Chirality in biomolecules is ubiquitous in our world, but oral nanomedicines constructed from chiral peptides are extremely rare, principally because of the immature nanofabrication and inadequate bioavailability of chiral nanostructures. Methods: To realize the oral administration of chiral peptides and break through their forbidden zone in intracellular space, a chiral-peptide supramolecular (DPAICP) camouflaging with the membrane from milk-derived extracellular vesicles (ME) was developed herein through an aqueous-based growth method of chiral peptide Au(I) infinite covalent polymer (DPAICP) involving in organothiol D-peptides and Au3+, and a feasible camouflage technology using ME. Results: DPAICP@ME possessed favorable pharmaceutical properties to remain stable during the gastrointestinal absorption and blood circulation, and showed the satisfactory tumor accumulation through oral medication.
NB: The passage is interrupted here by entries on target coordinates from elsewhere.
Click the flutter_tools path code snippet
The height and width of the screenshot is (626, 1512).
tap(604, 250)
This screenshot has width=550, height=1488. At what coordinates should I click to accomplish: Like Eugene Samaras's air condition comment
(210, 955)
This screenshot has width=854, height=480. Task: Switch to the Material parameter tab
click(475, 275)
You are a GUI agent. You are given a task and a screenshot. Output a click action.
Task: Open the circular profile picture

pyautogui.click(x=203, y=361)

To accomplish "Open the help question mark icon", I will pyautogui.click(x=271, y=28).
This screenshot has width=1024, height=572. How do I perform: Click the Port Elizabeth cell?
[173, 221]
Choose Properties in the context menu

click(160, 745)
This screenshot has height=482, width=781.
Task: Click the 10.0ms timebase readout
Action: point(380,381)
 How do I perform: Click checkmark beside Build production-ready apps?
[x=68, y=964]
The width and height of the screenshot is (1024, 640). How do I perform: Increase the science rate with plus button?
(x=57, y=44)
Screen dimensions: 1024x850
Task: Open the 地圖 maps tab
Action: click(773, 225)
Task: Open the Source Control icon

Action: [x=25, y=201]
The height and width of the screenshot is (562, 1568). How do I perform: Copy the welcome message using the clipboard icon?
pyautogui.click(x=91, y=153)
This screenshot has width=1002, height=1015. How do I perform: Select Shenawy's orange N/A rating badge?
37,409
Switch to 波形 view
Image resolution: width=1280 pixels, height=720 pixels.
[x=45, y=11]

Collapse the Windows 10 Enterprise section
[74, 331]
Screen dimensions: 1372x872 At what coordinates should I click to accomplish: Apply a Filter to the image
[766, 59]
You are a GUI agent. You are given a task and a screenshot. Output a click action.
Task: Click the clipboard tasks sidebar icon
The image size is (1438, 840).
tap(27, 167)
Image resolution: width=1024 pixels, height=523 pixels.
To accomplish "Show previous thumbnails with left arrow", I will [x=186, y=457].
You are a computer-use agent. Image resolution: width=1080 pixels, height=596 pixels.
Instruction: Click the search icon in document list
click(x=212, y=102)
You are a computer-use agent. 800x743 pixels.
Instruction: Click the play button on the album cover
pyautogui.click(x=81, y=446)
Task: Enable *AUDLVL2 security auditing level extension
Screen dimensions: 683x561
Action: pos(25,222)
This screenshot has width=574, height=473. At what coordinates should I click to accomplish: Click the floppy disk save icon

Expectedly, oral DPAICP@ME played its predetermined role in vivo to restore p53 signaling pathway for cancer therapy in B16F10 homograft malignant melanoma model, LLC Lewis orthotopic transplantation model of lung cancer and patient-derived orthotopic xenograft (PDOX) mice model of colon cancer. Moreover, oral DPAICP@ME augmented the action of immunotherapy by Anti-PD1 through the further T-cell activation. Conclusion: The de novo design of the bionic chiral-peptide supramolecule provides a practicable strategy for the construction of biomimetic chiral peptide-derived nanostructures that can be taken orally, and likely boosts chiral nanomedicine discovery efforts for a wider range of diseases including cancer.